Of the lines listed below, return exactly those that run from the line containing "The height and width of the screenshot is (858, 402)." through the line containing "You are a computer-use agent. Viewport: 563px", both included.

■ Data records
<<<<

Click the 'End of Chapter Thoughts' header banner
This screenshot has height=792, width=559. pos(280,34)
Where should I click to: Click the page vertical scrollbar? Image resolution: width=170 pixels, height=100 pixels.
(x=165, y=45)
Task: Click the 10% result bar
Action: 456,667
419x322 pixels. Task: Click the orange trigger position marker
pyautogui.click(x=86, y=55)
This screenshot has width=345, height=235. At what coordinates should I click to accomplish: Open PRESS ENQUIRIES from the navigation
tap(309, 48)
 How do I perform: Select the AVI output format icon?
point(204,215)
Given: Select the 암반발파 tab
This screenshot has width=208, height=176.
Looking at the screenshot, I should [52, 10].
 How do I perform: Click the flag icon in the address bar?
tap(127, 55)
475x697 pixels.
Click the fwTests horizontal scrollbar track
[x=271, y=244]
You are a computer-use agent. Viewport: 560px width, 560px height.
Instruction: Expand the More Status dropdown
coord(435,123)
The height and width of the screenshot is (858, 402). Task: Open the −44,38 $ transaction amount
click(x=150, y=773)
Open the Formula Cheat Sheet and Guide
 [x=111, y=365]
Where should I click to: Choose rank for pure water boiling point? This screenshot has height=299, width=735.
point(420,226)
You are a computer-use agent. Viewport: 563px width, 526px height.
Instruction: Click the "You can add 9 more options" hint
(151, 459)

>>>>
<<<<

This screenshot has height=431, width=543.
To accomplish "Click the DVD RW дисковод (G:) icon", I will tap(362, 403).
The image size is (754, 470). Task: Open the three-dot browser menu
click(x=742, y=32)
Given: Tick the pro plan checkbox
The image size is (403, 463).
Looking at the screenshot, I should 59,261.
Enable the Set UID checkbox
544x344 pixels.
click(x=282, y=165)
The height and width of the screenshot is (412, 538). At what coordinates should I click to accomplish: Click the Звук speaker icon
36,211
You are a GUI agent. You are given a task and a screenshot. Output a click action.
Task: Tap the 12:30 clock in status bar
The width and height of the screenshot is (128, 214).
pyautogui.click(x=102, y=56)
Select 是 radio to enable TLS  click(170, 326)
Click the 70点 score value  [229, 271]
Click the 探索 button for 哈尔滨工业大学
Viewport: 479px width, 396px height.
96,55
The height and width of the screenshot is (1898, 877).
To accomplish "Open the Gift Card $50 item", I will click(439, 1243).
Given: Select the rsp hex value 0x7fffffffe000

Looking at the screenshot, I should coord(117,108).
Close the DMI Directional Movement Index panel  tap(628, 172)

>>>>
<<<<

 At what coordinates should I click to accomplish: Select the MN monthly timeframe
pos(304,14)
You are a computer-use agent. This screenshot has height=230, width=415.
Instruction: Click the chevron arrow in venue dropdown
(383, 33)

>>>>

■ Response
The height and width of the screenshot is (858, 402). Task: Open the −44,38 $ transaction amount
click(x=150, y=773)
Open the Formula Cheat Sheet and Guide
 [x=111, y=365]
Where should I click to: Choose rank for pure water boiling point? This screenshot has height=299, width=735.
point(420,226)
You are a computer-use agent. Viewport: 563px width, 526px height.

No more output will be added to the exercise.